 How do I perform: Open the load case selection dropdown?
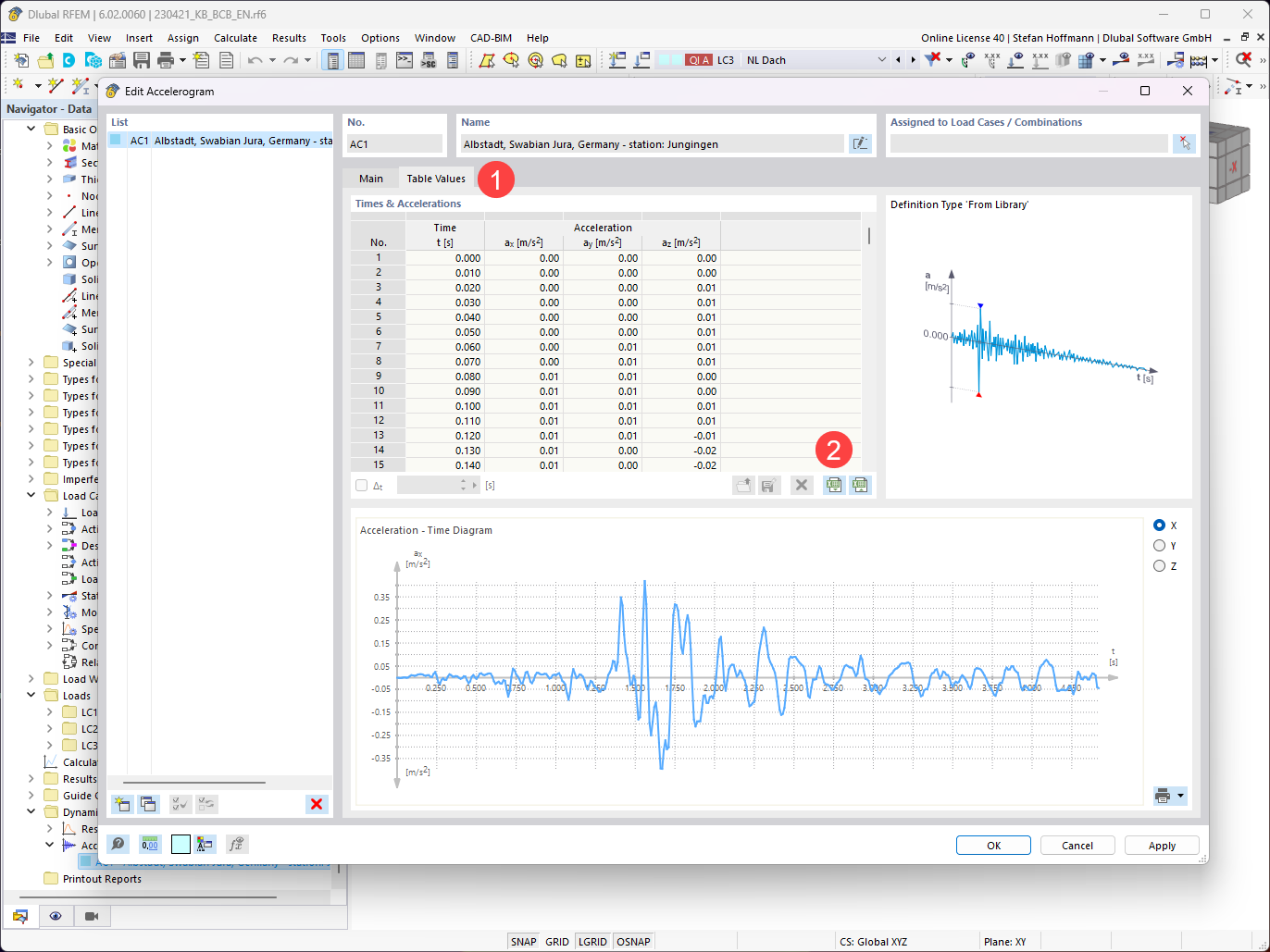[x=881, y=58]
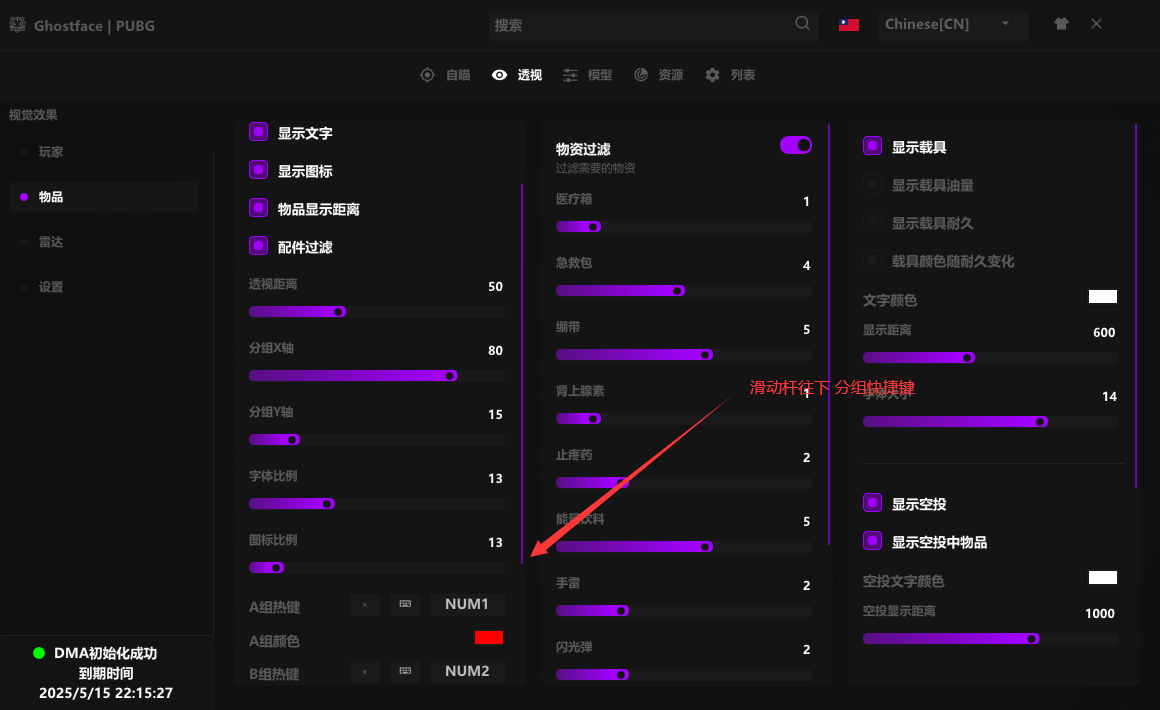Click the shirt theme icon in title bar
Screen dimensions: 1160x710
(1061, 24)
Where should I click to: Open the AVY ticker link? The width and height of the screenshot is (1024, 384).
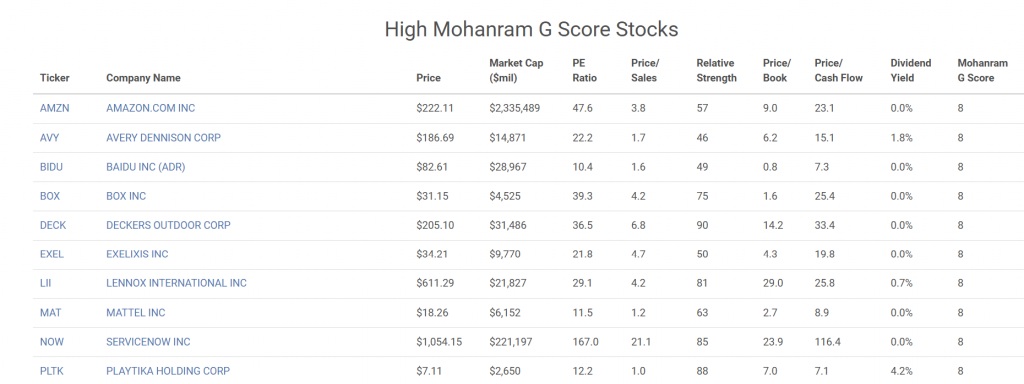pos(50,138)
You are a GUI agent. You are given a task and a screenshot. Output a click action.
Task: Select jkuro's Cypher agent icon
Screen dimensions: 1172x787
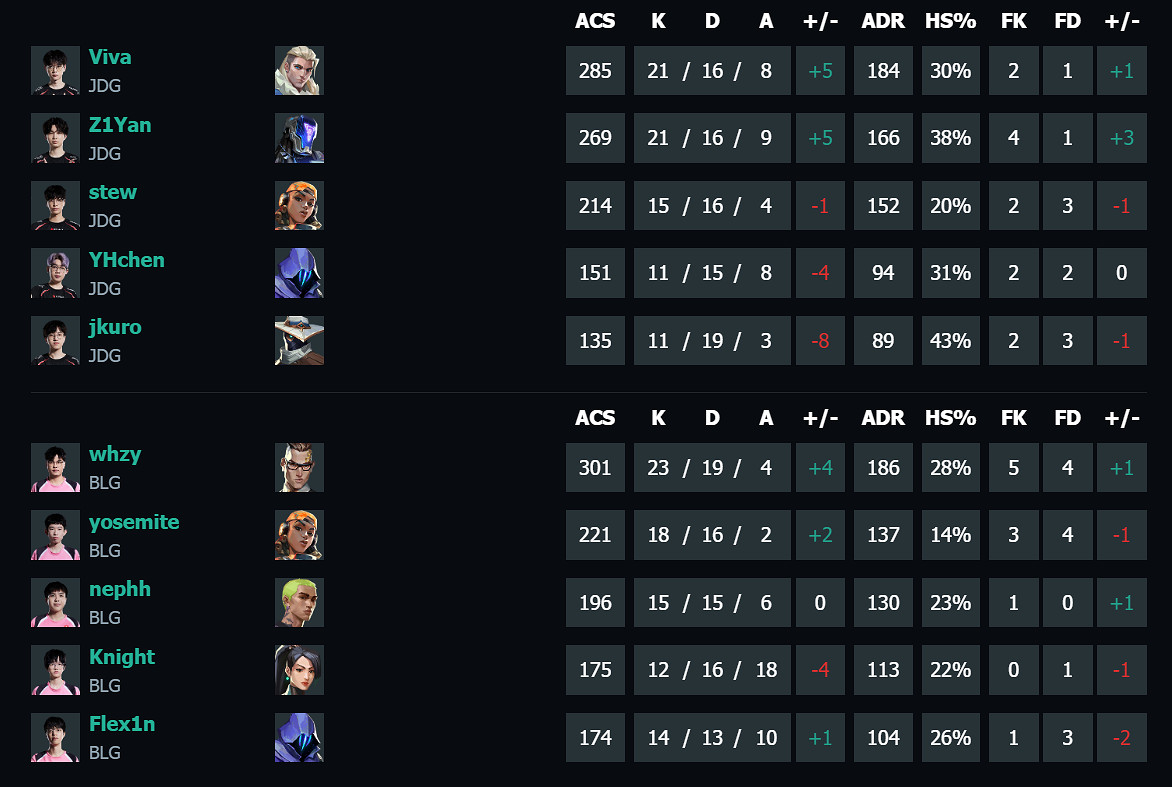(299, 340)
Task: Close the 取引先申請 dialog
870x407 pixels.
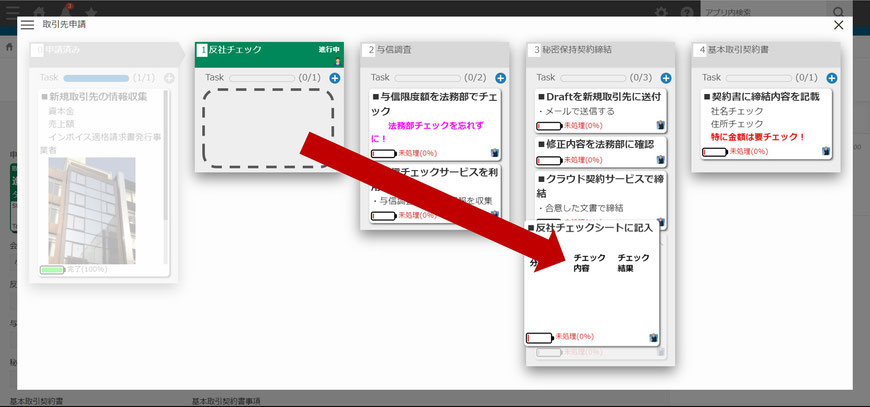Action: [838, 25]
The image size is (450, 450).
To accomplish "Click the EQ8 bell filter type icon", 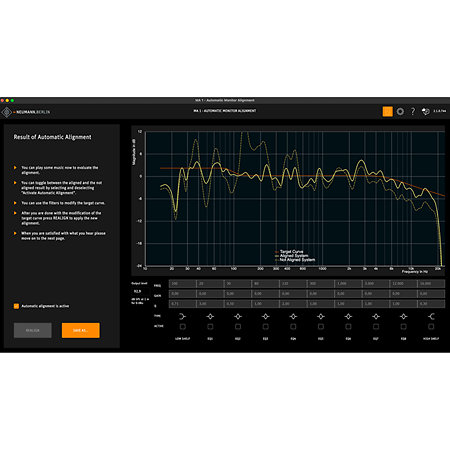I will [x=403, y=316].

**Challenge**
Gather every line of the records above that contains the word "Open", copying each one in full.

**Output below**
 How do I perform: Open the load case selection dropdown?
Where should I click to: Open the AVY ticker link? The width and height of the screenshot is (1024, 384).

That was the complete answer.